Directions for this task
All of the records shown below need to be copied with no differences.

===== Given information =====

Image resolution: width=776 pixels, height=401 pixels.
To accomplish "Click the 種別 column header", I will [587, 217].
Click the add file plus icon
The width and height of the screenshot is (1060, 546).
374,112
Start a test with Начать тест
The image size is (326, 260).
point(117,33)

=====

Response
Image resolution: width=776 pixels, height=401 pixels.
To accomplish "Click the 種別 column header", I will [587, 217].
Click the add file plus icon
The width and height of the screenshot is (1060, 546).
374,112
Start a test with Начать тест
The image size is (326, 260).
point(117,33)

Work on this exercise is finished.